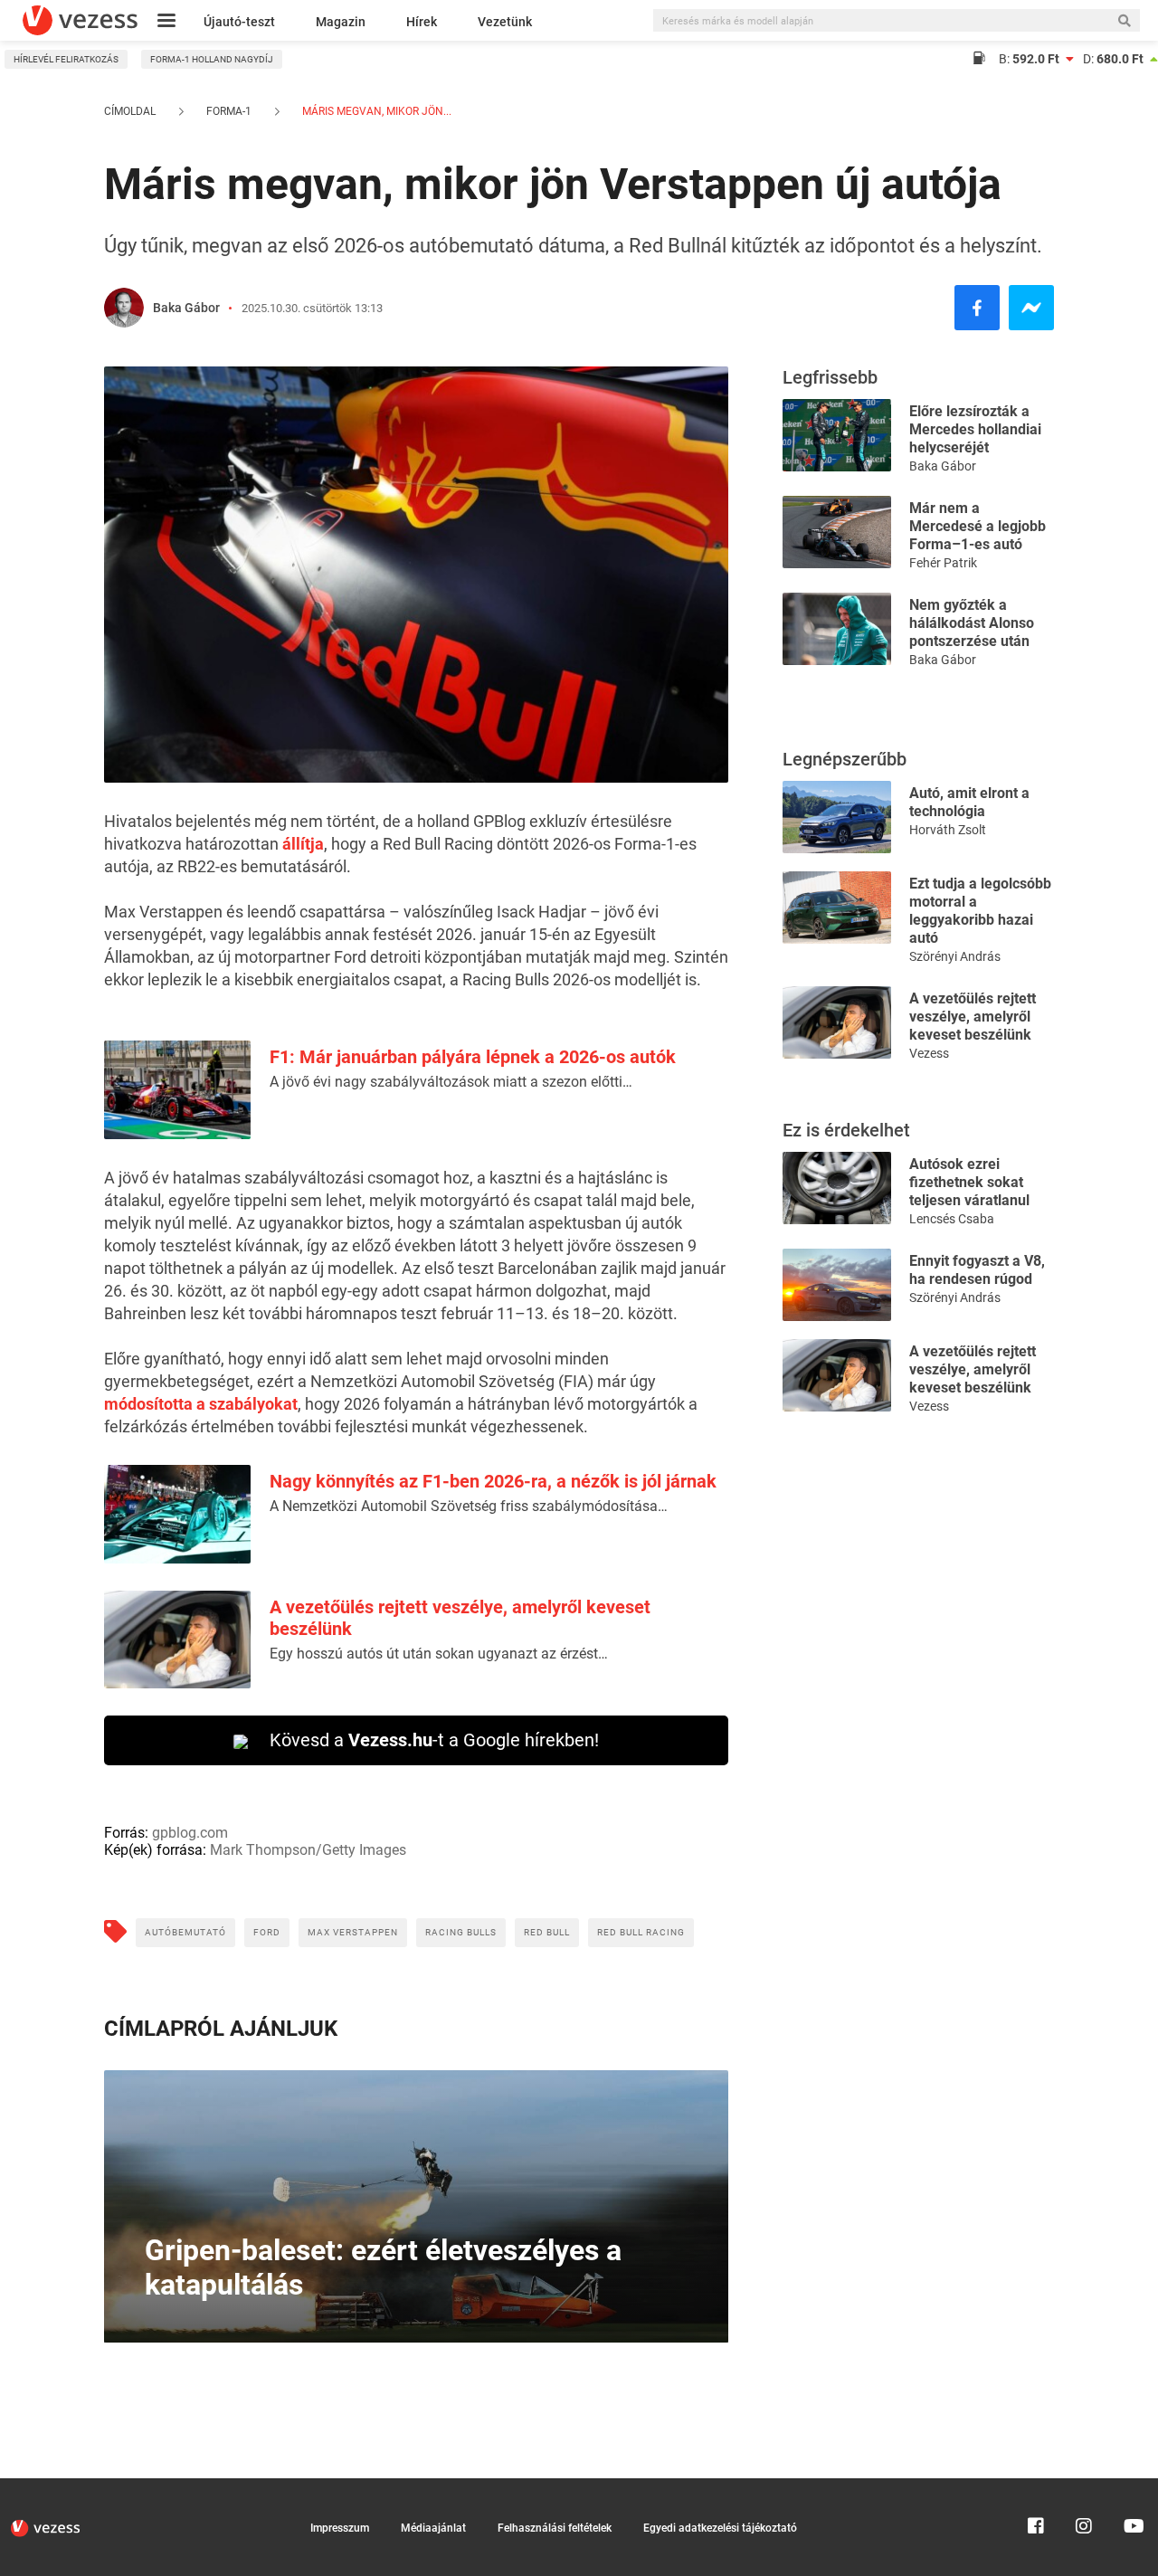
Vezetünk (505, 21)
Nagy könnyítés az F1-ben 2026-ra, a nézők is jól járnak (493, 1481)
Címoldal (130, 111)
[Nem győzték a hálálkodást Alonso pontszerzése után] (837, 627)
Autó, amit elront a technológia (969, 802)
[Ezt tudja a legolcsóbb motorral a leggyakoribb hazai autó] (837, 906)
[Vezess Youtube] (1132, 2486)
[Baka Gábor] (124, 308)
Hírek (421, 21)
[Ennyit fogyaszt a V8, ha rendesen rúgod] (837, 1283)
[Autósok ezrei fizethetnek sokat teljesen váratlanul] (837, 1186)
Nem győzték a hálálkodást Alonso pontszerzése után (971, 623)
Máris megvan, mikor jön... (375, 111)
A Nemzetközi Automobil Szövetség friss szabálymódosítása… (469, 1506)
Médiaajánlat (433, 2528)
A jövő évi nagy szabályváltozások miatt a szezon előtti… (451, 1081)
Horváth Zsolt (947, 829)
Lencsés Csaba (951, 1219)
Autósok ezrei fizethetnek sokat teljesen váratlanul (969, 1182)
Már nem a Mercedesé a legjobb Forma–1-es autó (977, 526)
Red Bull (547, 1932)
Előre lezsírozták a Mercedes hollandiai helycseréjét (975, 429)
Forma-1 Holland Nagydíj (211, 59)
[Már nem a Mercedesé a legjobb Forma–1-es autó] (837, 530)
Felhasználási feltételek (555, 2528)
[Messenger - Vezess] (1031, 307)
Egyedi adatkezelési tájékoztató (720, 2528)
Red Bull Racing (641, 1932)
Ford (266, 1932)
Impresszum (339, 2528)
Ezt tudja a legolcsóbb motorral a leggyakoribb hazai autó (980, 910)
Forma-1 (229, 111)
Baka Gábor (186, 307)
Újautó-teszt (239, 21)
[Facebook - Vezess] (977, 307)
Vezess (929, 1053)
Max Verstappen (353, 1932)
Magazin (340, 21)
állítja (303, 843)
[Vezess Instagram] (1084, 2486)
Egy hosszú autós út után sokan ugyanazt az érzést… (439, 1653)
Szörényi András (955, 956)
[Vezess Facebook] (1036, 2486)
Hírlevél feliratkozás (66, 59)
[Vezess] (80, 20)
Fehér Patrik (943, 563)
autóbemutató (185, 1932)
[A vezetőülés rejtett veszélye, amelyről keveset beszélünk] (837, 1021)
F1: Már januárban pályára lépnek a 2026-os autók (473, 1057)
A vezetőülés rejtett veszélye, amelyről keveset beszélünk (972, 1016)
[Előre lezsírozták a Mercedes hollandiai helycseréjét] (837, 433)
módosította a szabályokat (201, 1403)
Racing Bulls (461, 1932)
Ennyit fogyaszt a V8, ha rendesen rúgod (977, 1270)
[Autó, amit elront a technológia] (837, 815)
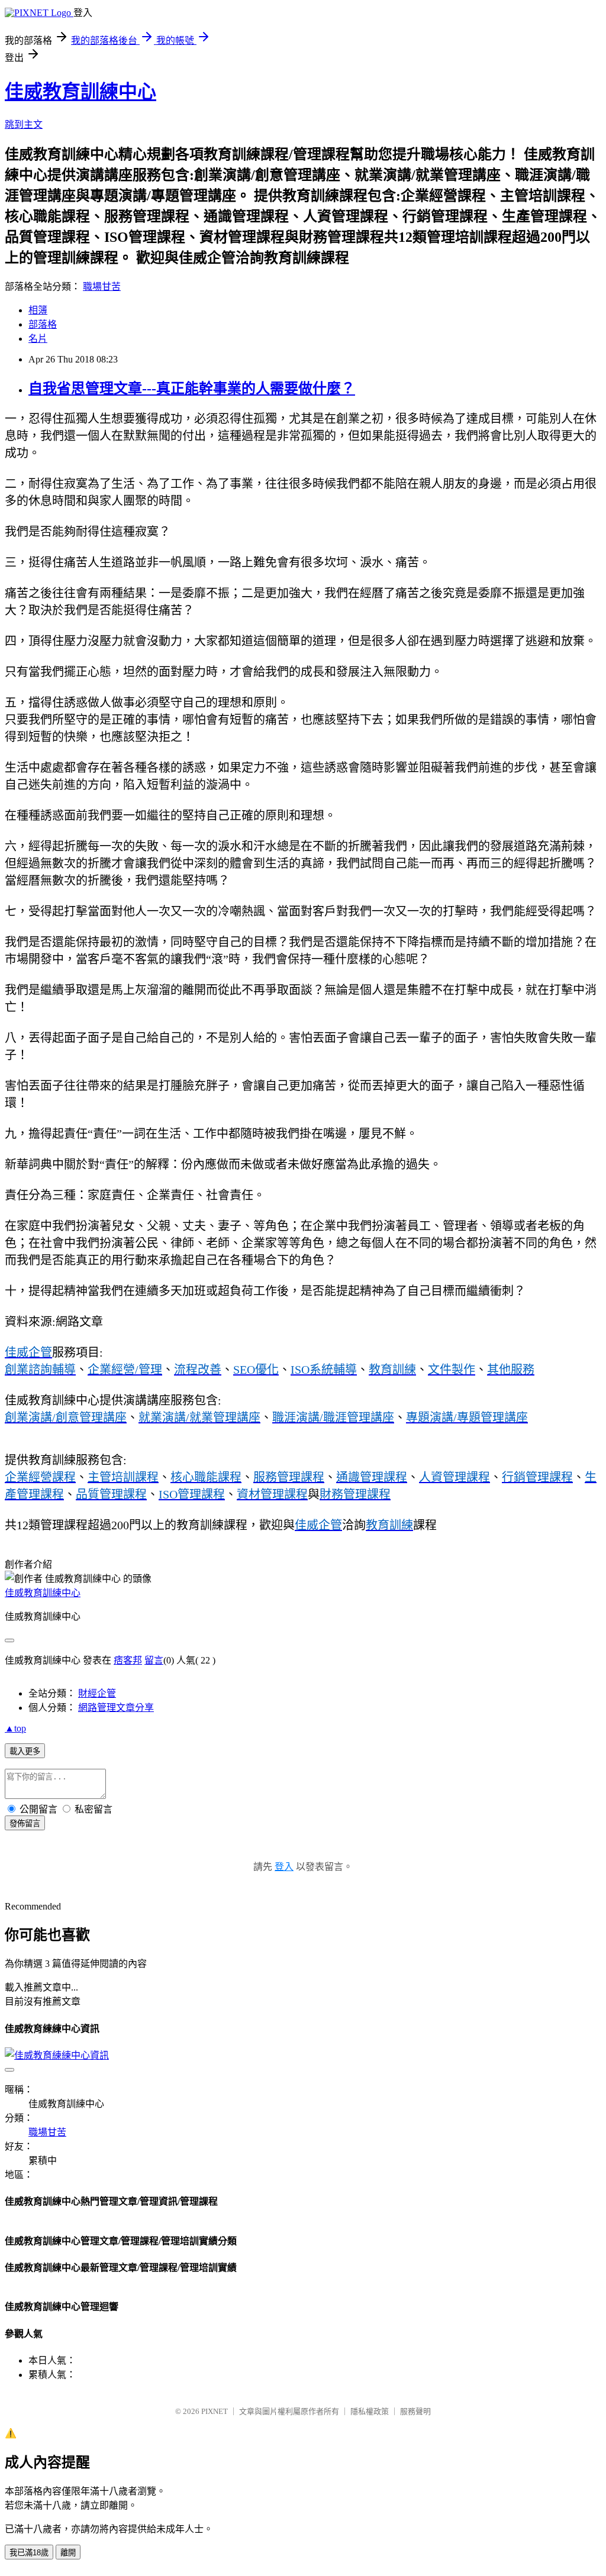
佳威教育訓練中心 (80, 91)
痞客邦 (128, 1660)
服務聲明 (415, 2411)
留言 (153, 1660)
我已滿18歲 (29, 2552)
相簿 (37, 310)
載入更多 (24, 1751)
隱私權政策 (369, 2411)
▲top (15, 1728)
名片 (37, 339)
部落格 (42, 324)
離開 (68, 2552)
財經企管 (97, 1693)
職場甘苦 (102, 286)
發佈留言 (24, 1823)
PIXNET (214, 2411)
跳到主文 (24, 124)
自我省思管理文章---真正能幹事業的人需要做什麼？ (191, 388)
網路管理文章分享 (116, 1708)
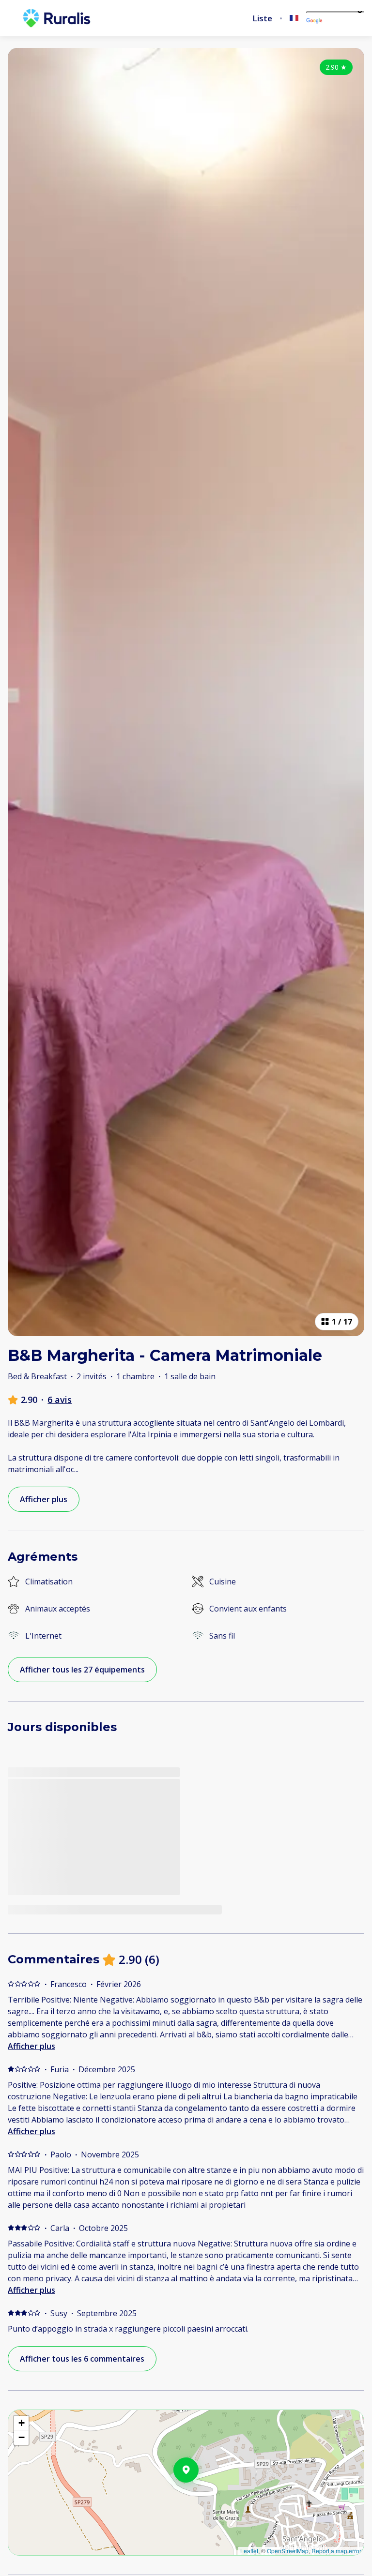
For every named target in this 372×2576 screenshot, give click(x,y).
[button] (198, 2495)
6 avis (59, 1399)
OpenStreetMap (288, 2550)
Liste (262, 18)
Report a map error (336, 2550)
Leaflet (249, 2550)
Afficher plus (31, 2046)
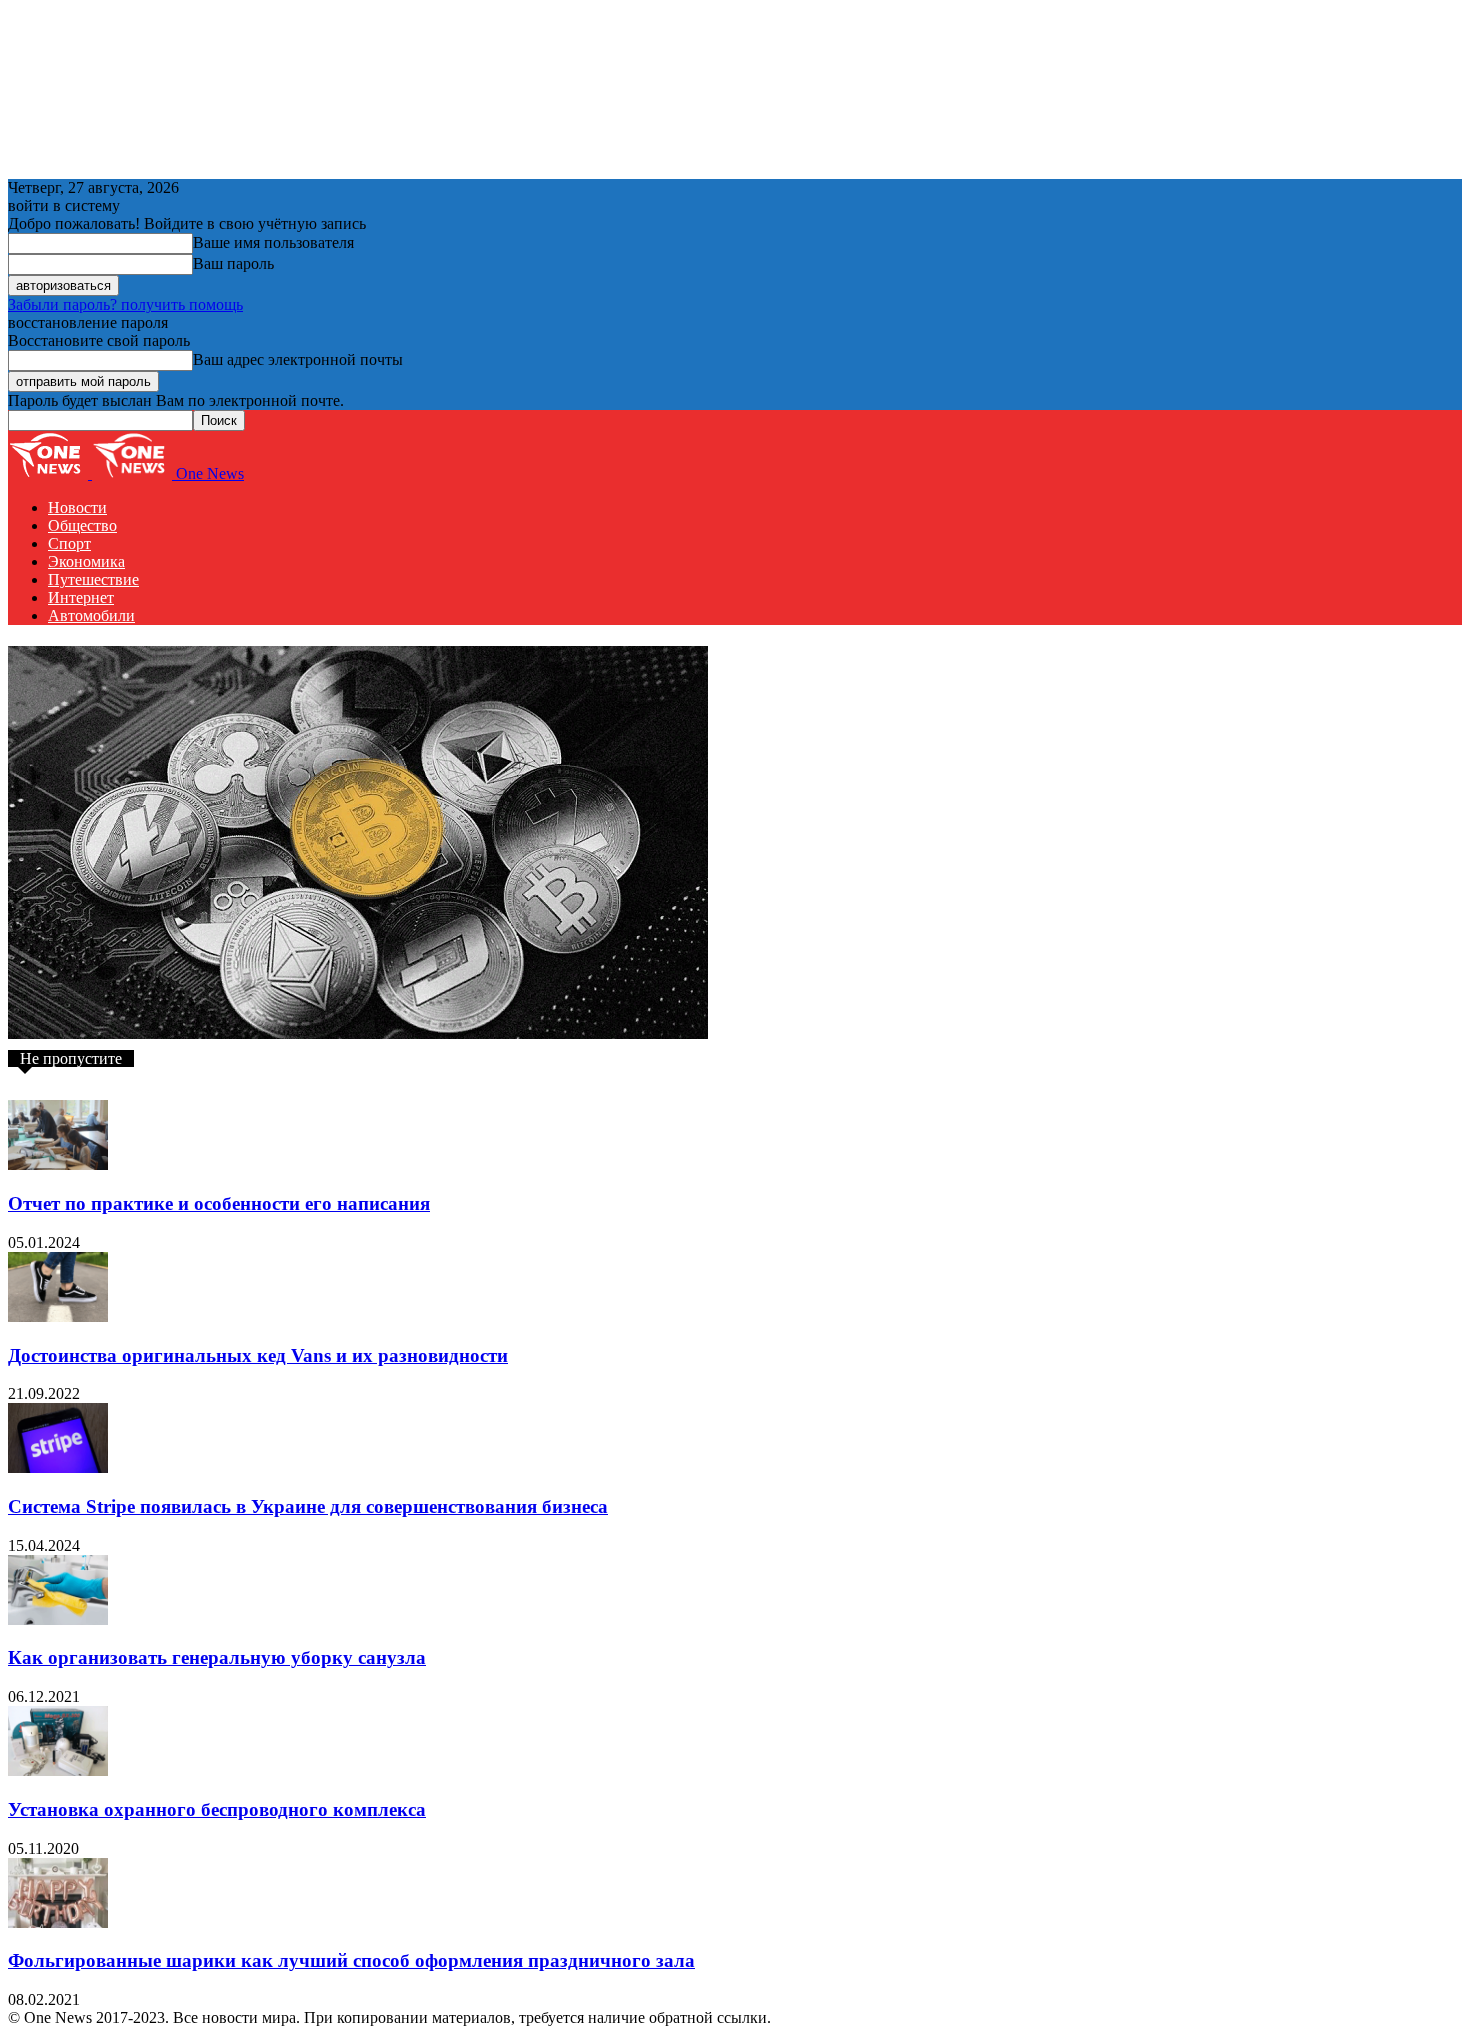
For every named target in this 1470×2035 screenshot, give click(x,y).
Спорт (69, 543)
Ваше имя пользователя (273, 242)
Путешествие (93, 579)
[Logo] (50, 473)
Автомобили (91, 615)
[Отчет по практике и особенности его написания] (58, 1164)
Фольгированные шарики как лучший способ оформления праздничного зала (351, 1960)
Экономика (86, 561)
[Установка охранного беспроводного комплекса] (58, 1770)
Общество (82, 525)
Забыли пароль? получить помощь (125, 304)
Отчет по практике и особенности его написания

========

Your objective: Show every line of the material above in which "click" is present.

Task answer:
For every named target in this 372×2576 screenshot, give click(x,y).
For every named target in this 1470×2035 screenshot, give click(x,y).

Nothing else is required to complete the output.